» **Task statement**
Pull every line containing "each" out of the material below.

==== Provided records ====

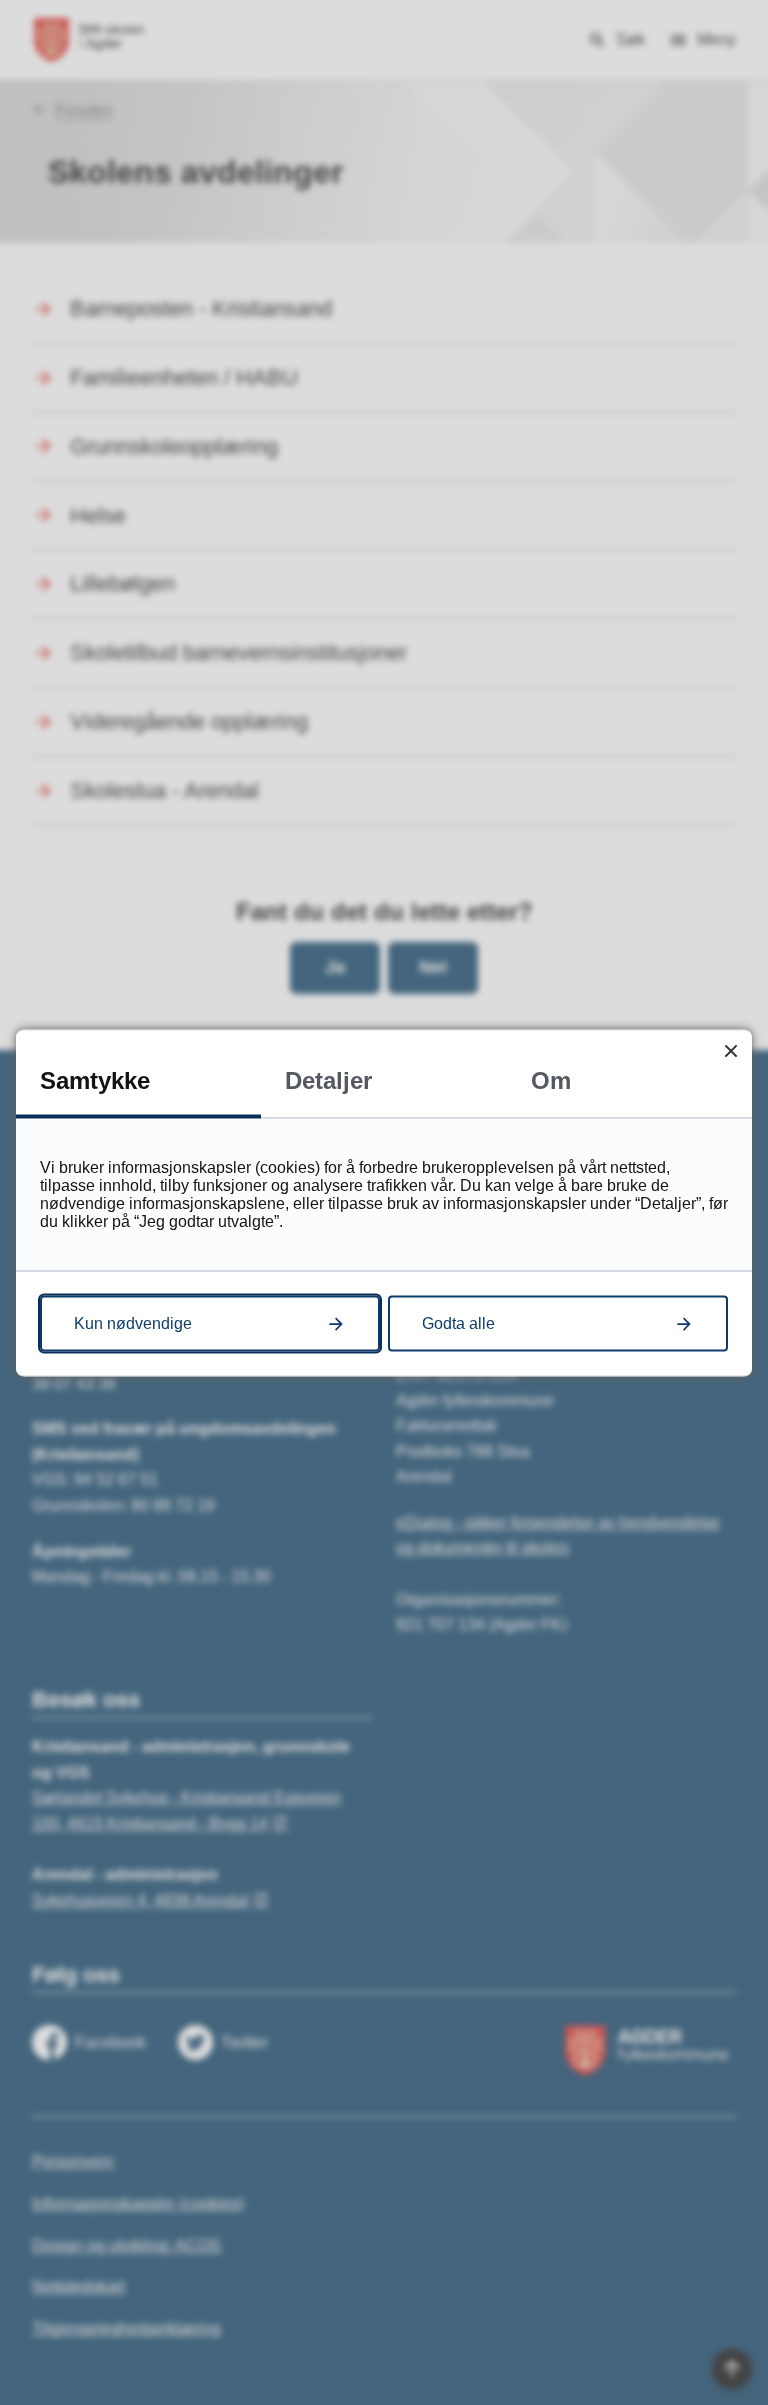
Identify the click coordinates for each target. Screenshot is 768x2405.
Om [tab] (551, 1079)
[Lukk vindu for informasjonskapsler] (730, 1050)
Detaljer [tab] (328, 1079)
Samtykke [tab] (95, 1079)
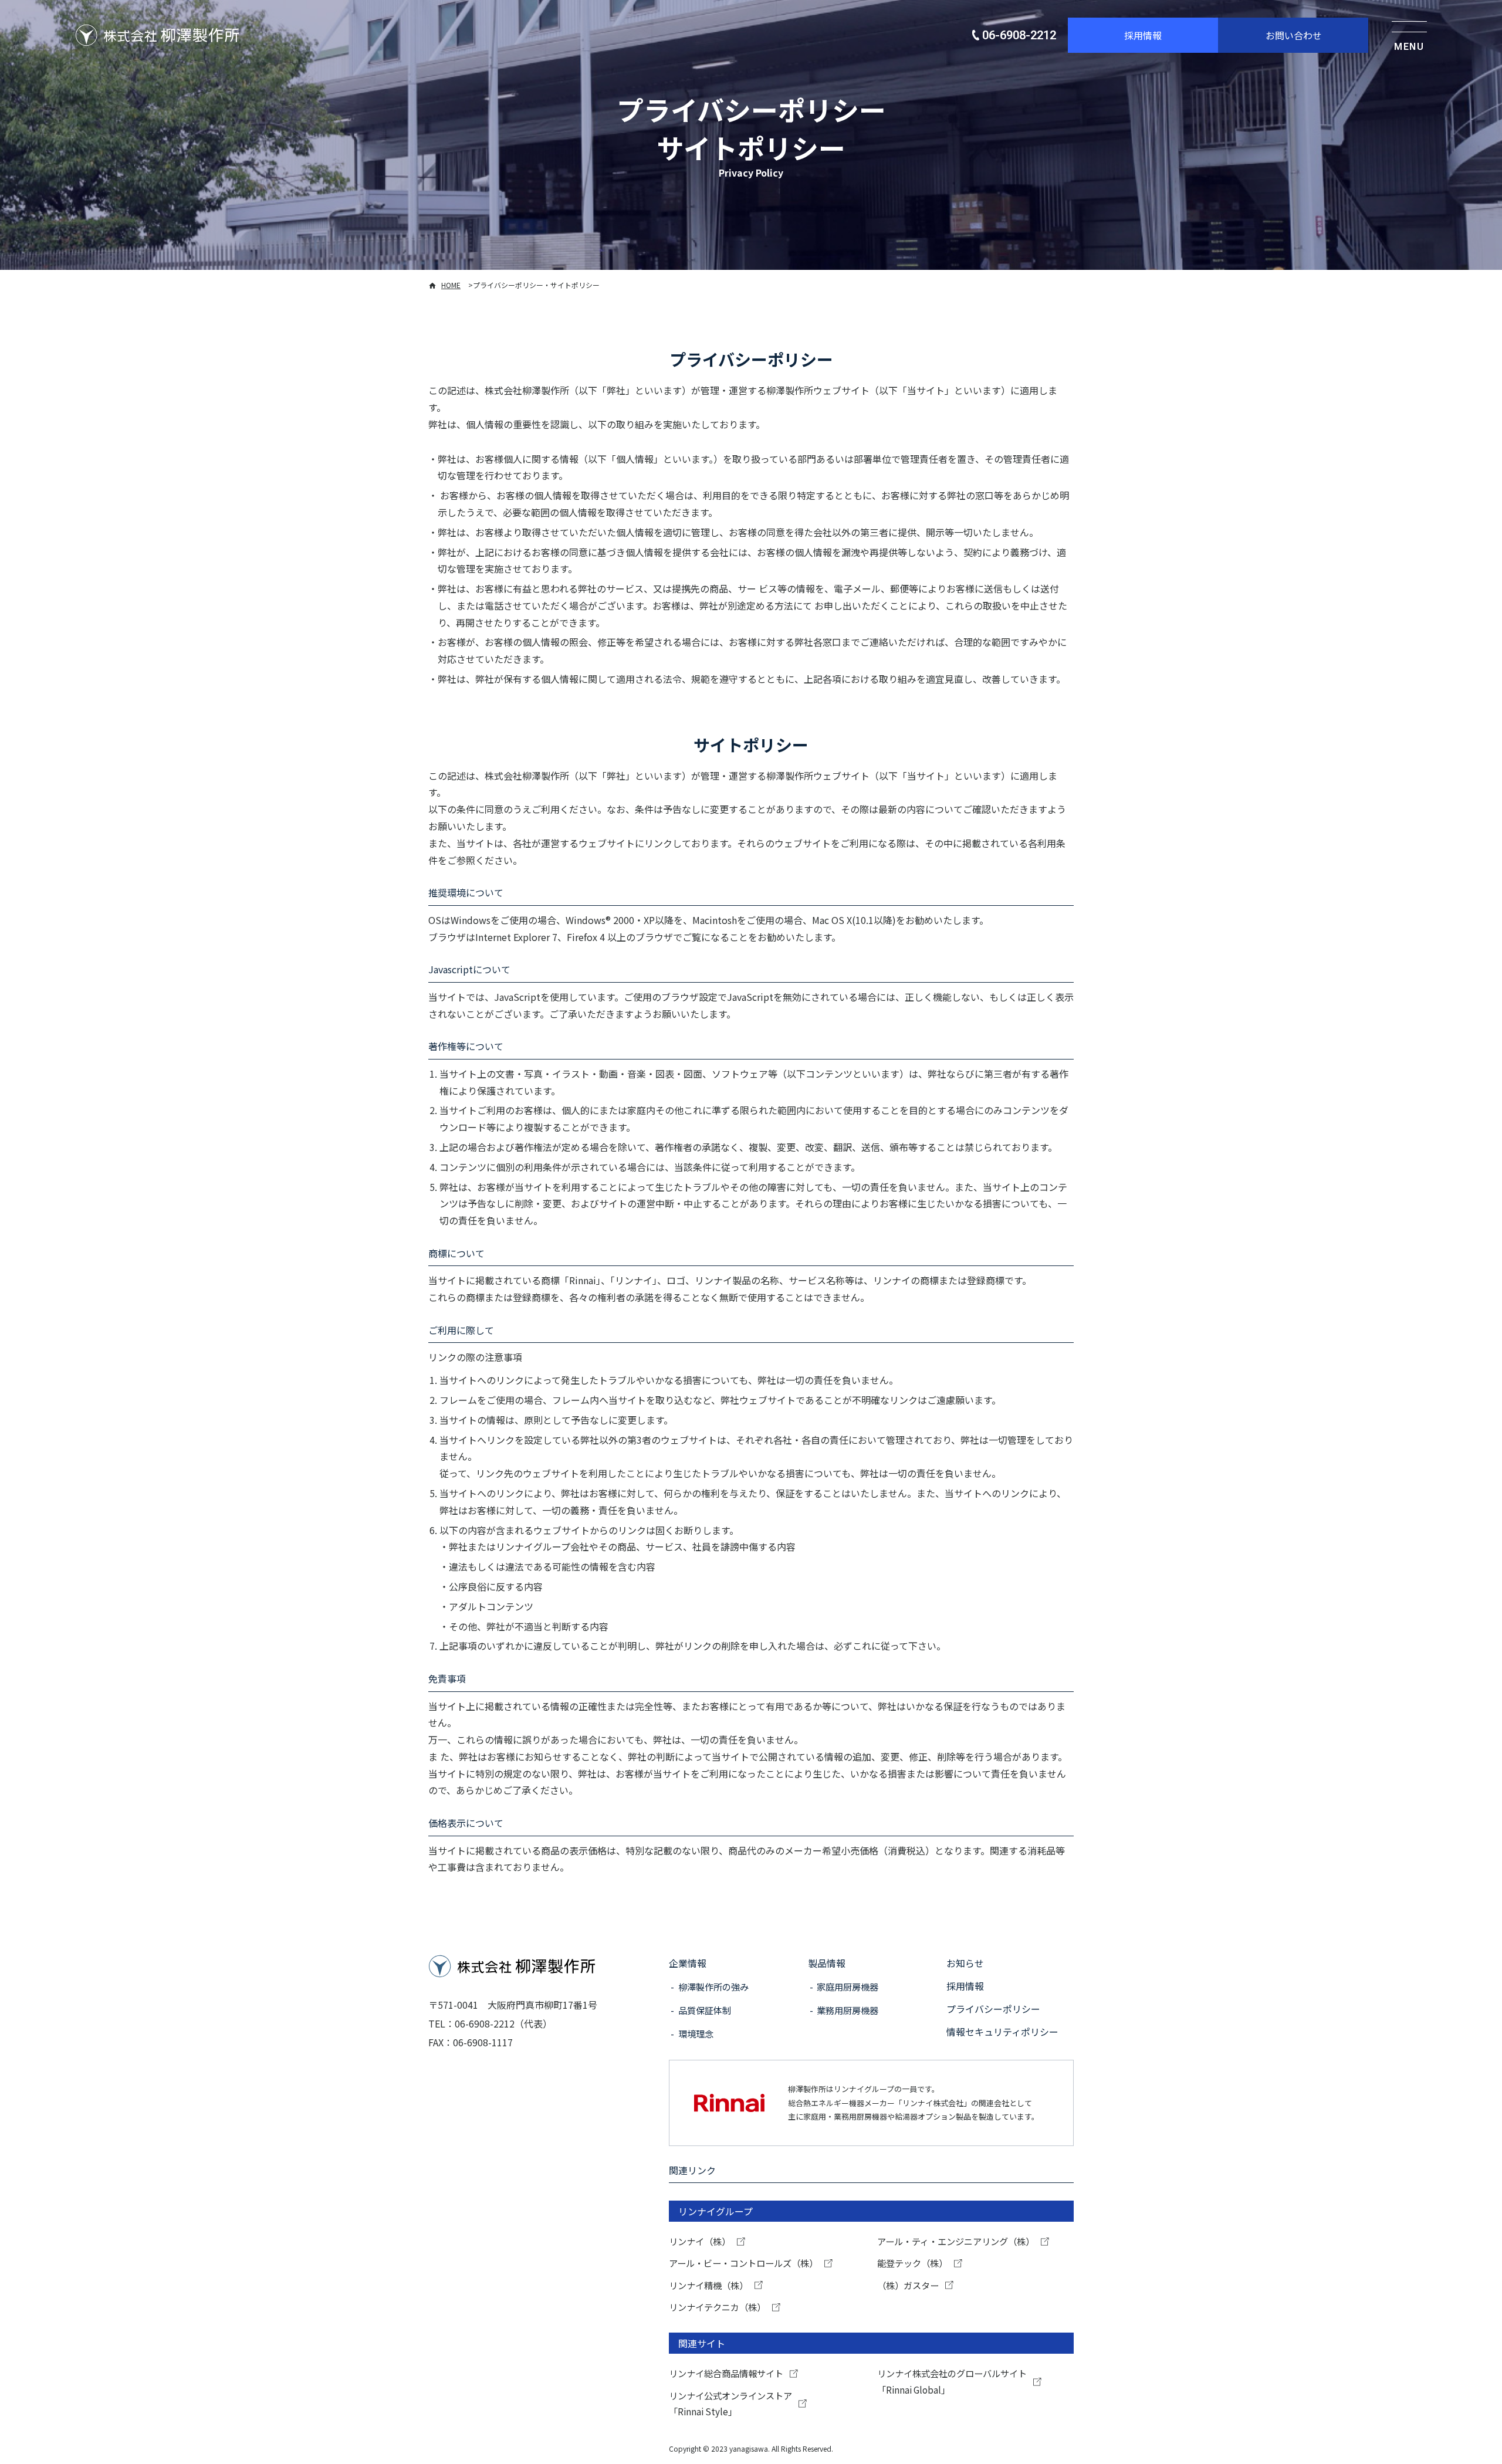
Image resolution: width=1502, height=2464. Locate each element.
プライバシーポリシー (993, 2009)
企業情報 (687, 1963)
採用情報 (1143, 35)
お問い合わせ (1294, 35)
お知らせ (965, 1963)
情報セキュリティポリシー (1002, 2032)
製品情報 (826, 1963)
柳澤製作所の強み (713, 1986)
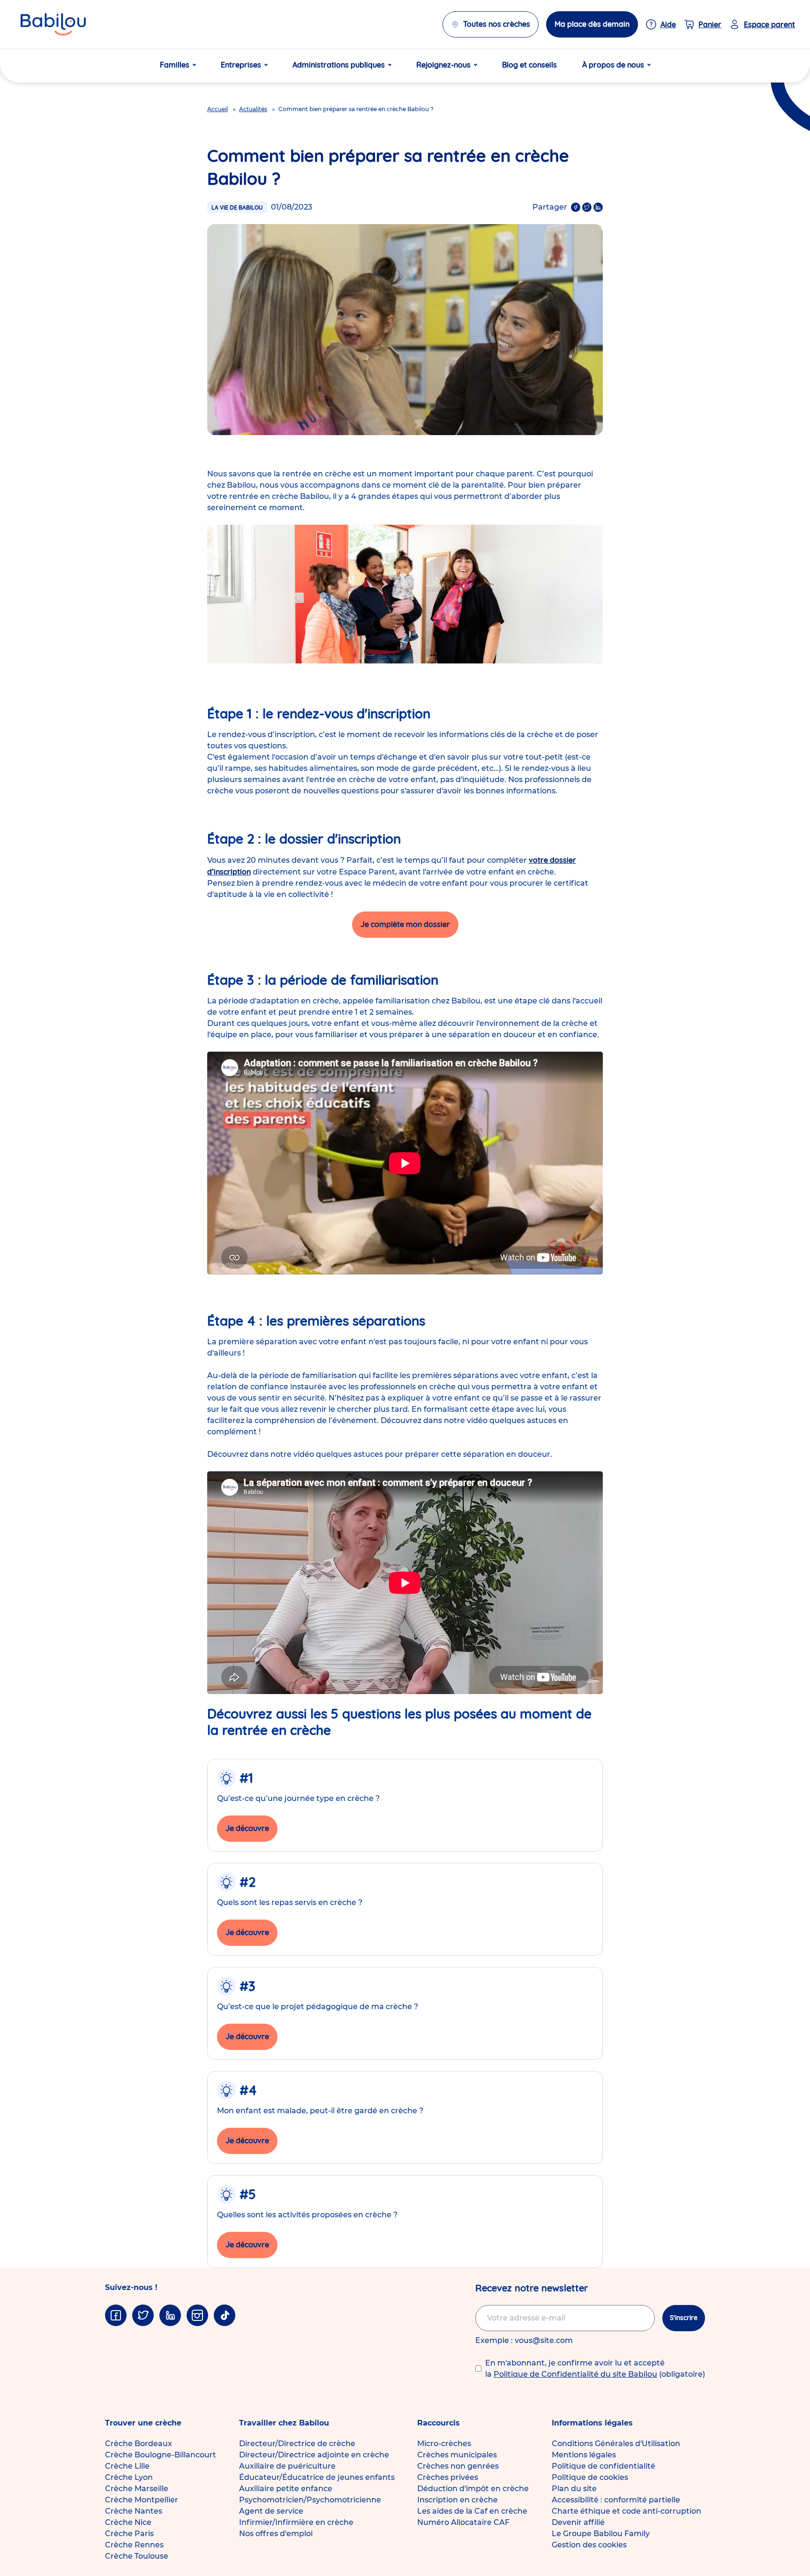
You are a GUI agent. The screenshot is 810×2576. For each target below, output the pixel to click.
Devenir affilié (578, 2522)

====

» **Reply**
Identify the click coordinates for each target. Screenshot is 768x2405.
Image resolution: width=1502, height=2464. Locate each element.
You are a GUI agent. The screenshot is 810×2576. For each target below, output the pixel to click.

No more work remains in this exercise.